_Source extract_
◆ ◆ ◆ ◆

The Amber Spyglass  - Philip Pullman

It is hard to sustain a trilogy through three books. All too often the first book is the strongest, with a deterioration into irrelevance by the end. I really loved the first book, but I feel like this series really built to a symphonic crescendo before tapering off into the ending.

 

We begin The Amber Spyglass with Lyra being kept in an enchanted sleep by Mrs. Coulter, in a cave above a lake in her own world. Pantalaimon sleeps, ermine shaped, cuddled into her neck. Will seeks her, with the subtle knife in his possession, helped by the angels Baruch and Balthalmos. And Mary Malone flees her world, landing, finally, in a new place that we haven't seen before, where she begins to understand the nature of consciousness, and the elementary particles that are at the bottom of it. The various participants are headed for an elemental war between the Authority and the rebels, who seek to unchain humanity from the Authority and his archangel Metatron.

 

So, wow. This book has big themes - death and resurrection, the connection between sin and consciousness.

 

The two most important pieces of this book, I think, are Lyra's passage through the world of the dead, in which they confront the truth that the Authority and the Regent have been lying to everyone, making promises that they will achieve a place of joy and glory, when, in fact, "heaven" is really more of a prison camp than anything else. A place where those who have consciousness go, without their souls. And where they stay, in an endless, gray-lit world. One of the dead martyrs said:

 

"When we were alive, they told us that when we died we'd go to Heaven. And they said that Heaven was a place of joy and glory and we would spend eternity in the company of saints and angels praising the Almighty, in a state of bliss. That's what they said. And that's what led some of us to give our lives, and others to spend years in solitary prayer, while all the joy of life was going to waste around us and we never knew."

 

I think that what Pullman is trying to say in this series, as much as he is trying to say anything, is that the emphasis place by religion on the hereafter is a confidence trick. It's a way to get us to ignore truth, and the truth is that the only obligation that we have is to live consciously, and to go about the business of building what he refers to as the "Republic of Heaven" in the here and now. Because when we die, our consciousness dies with us, and

 

"[w]e'll be alive again in a thousand blades of grass, and a million leaves; we'll be falling in teh raindrops and blowing in the fresh breeze; we'll be glittering in the dew under the stars and the moon out there in the physical world, which is our true home and always was."

◆ ◆ ◆ ◆

_Exercise description_
Continue the review of The Amber Spyglass, starting after its final quoted passage. The records that follow come from a separate, unrelated source.

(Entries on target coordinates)
◆ ◆ ◆ ◆

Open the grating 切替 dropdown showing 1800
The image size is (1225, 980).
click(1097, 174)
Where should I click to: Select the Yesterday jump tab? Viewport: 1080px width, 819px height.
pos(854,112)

◆ ◆ ◆ ◆

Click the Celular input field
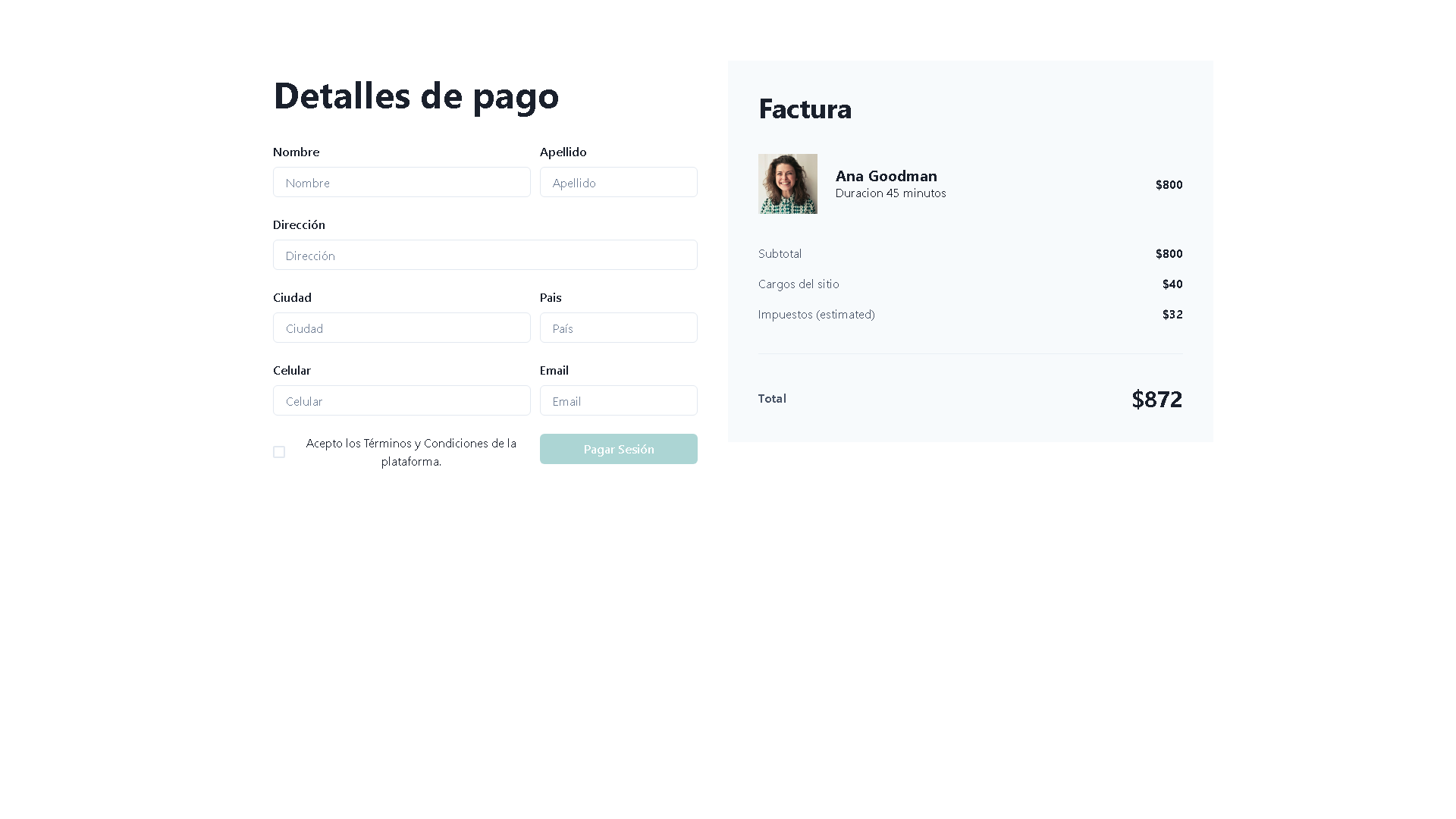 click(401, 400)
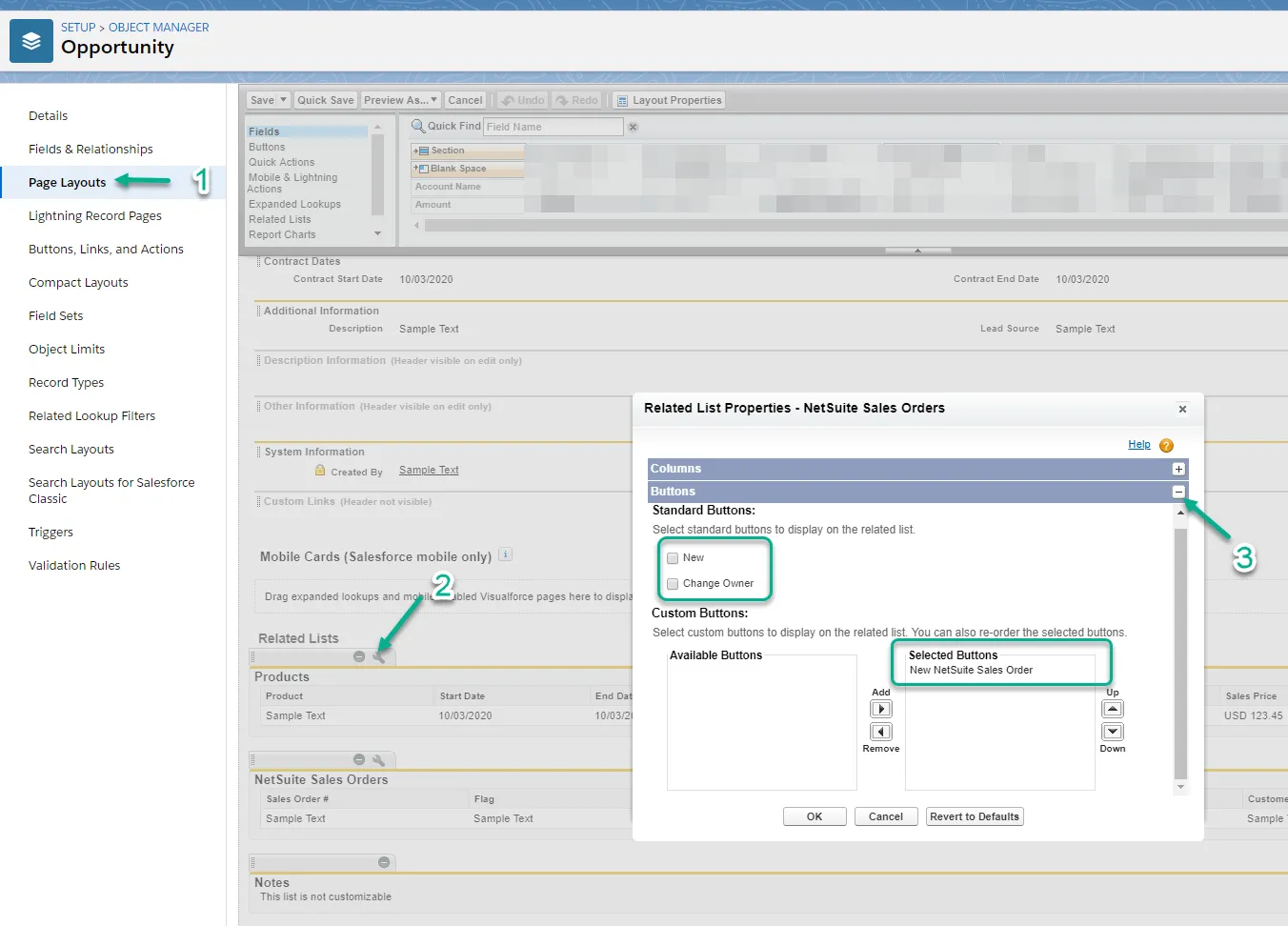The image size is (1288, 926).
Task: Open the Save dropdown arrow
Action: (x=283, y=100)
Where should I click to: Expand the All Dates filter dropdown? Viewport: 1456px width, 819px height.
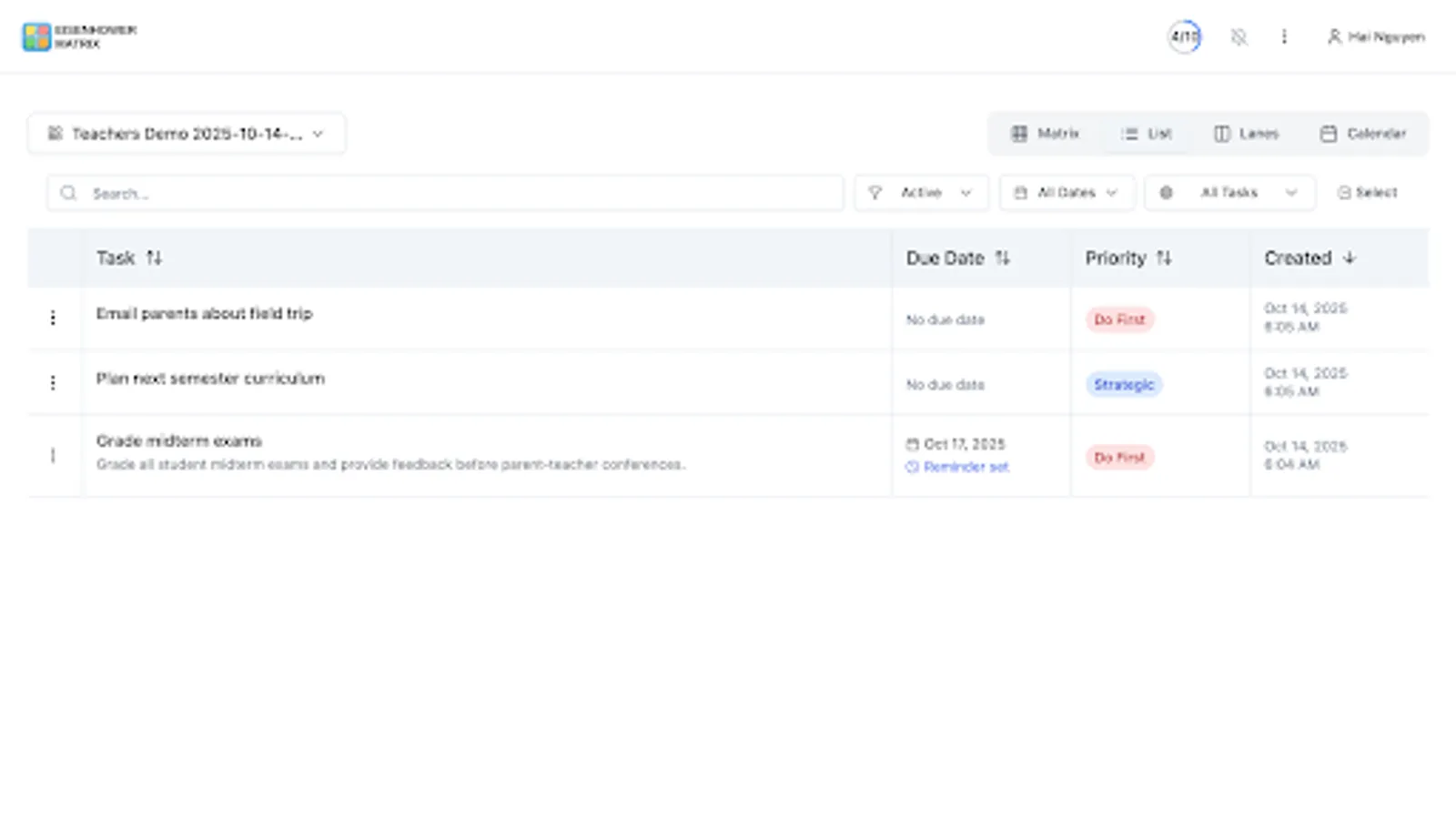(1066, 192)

◆ ◆ ◆ ◆

_Exercise answer_
 

And whatever redemption we hope to gain must be done here. Now. Today.

 

This last book really focuses on the theme of Lyra and Will re-enacting the fall, with Lyra playing the part of Eve, and Will playing the part of Adam, and Mary Malone playing the part of the serpent. This is a bit obscure, but what I took away from it was that Pullman believes that it was that original "sin" that made us sentient, that gave us consciousness. Without the bite from the apple, Dust would not have coalesced, would not have become what it became.

 

And while the battle rages on, the Authority is trying to banish Dust from the world, because when Dust is gone, so is our consciousness. We will return to what we were before the fall - the adults who've had their souls eaten by the Specters. They lack will, are mere automatons, in a zombie like state. That is what The Authority proposes, essentially, for everyone. So, the fall was a gift, not a curse, and gave humanity all that came after, everything we have done and created and loved and learned.

 

I'm sure there is more that I could say, but I'm going to wrap up this post because it has gone on long enough. Even at this point, having just finished the trilogy, I am looking forward to a reread. This is one of those series that will mean different things every single time I read it.